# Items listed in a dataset
==============================
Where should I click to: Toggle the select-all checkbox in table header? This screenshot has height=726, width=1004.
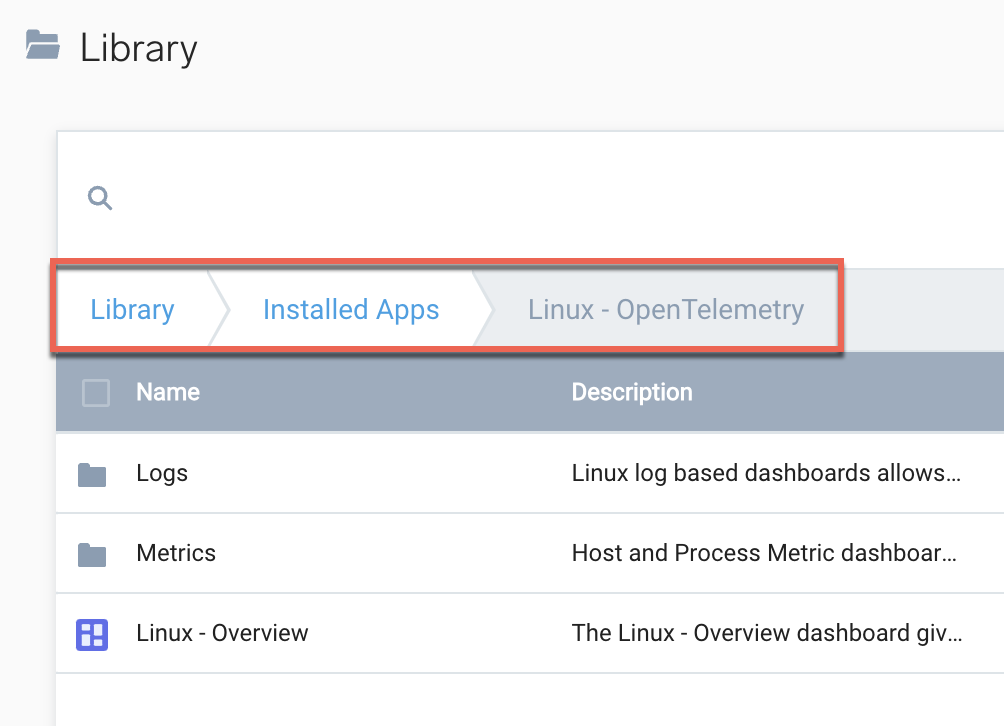[x=96, y=393]
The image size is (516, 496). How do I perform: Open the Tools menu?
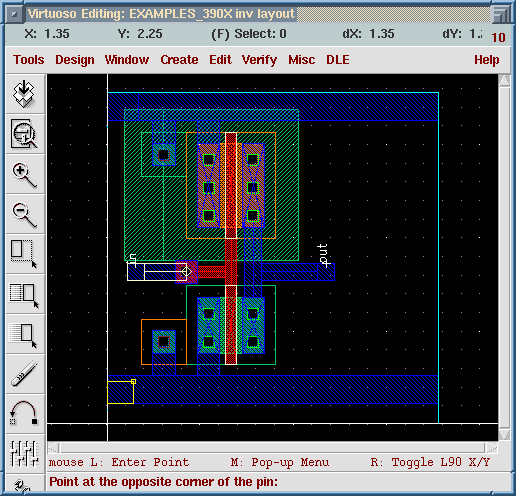[x=29, y=60]
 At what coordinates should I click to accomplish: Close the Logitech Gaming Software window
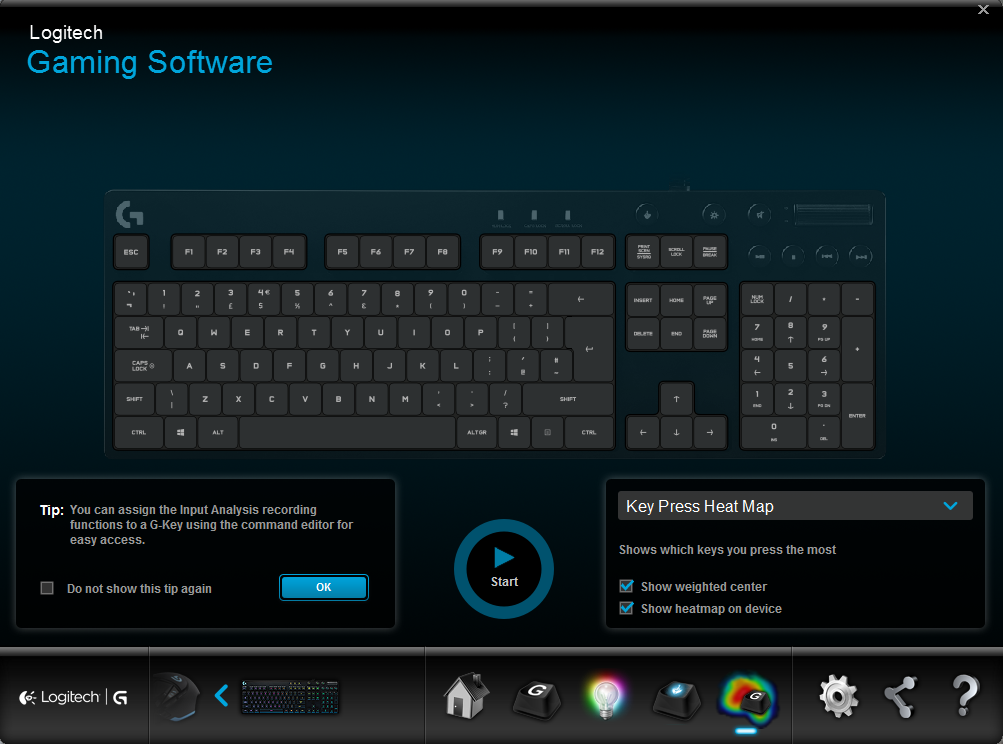pyautogui.click(x=983, y=9)
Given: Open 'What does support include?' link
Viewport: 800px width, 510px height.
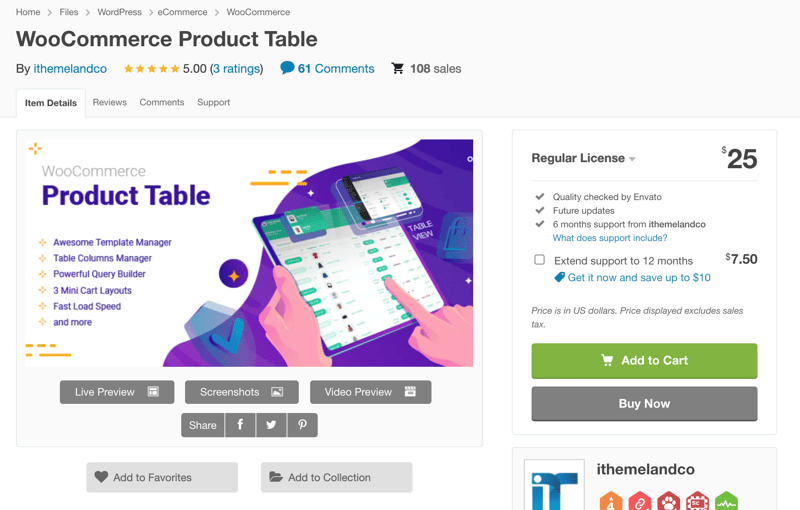Looking at the screenshot, I should pyautogui.click(x=610, y=238).
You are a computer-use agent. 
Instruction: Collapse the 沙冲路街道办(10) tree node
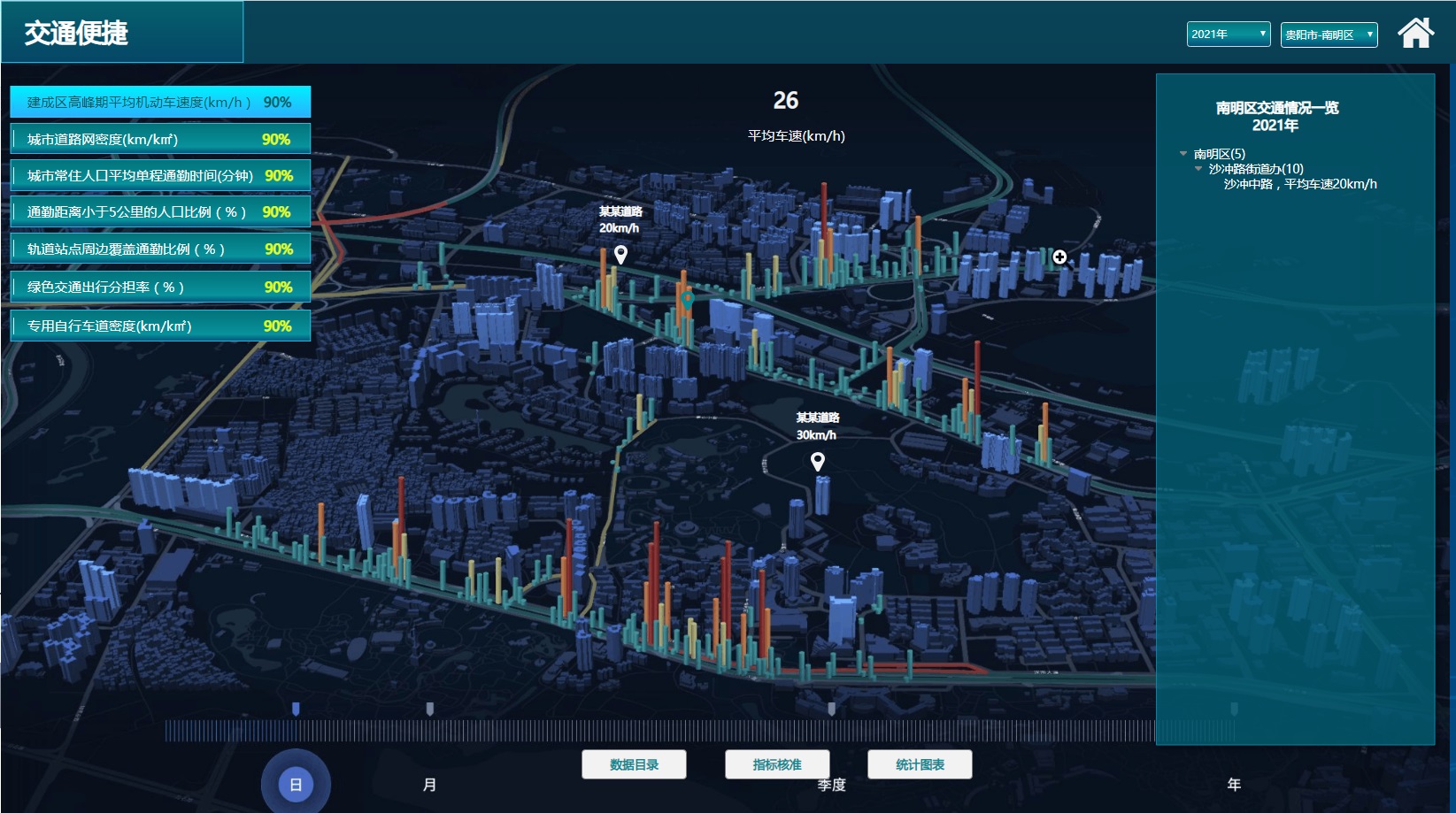click(x=1198, y=169)
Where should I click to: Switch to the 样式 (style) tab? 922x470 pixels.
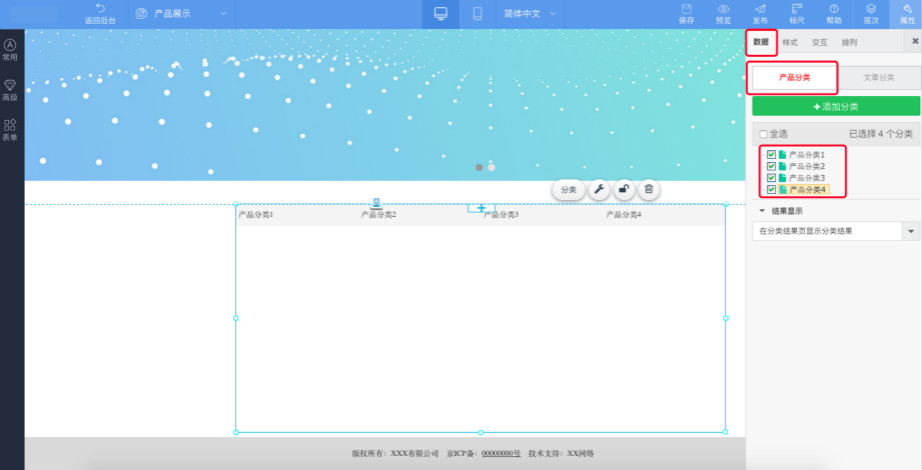click(790, 43)
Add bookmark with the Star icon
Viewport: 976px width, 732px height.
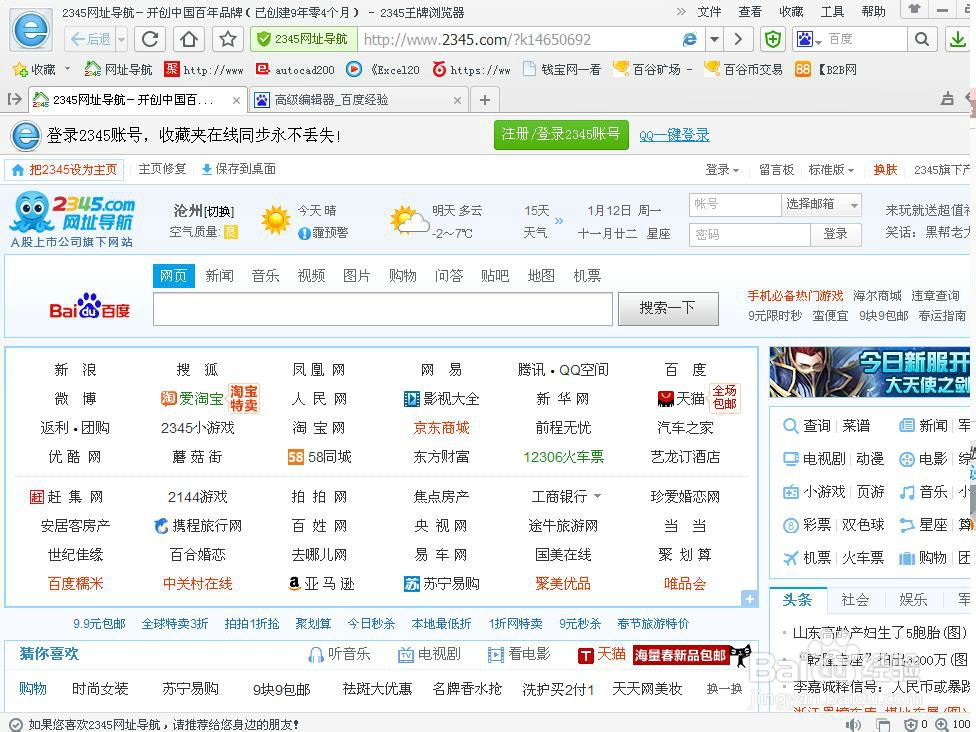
==============================
# Problem statement
Beginning with the line containing "Viewport: 800px width, 510px height." and ending with the last line of the data above, repeat each line exactly. Include no pictures and no other lines.

# Final answer
Viewport: 800px width, 510px height.
Looking at the screenshot, I should pyautogui.click(x=610, y=238).
You are a computer-use agent. 
Instruction: Collapse the 沙冲路街道办(10) tree node
click(x=1198, y=169)
Where should I click to: Switch to the 样式 (style) tab? 922x470 pixels.
click(790, 43)
Add bookmark with the Star icon
Viewport: 976px width, 732px height.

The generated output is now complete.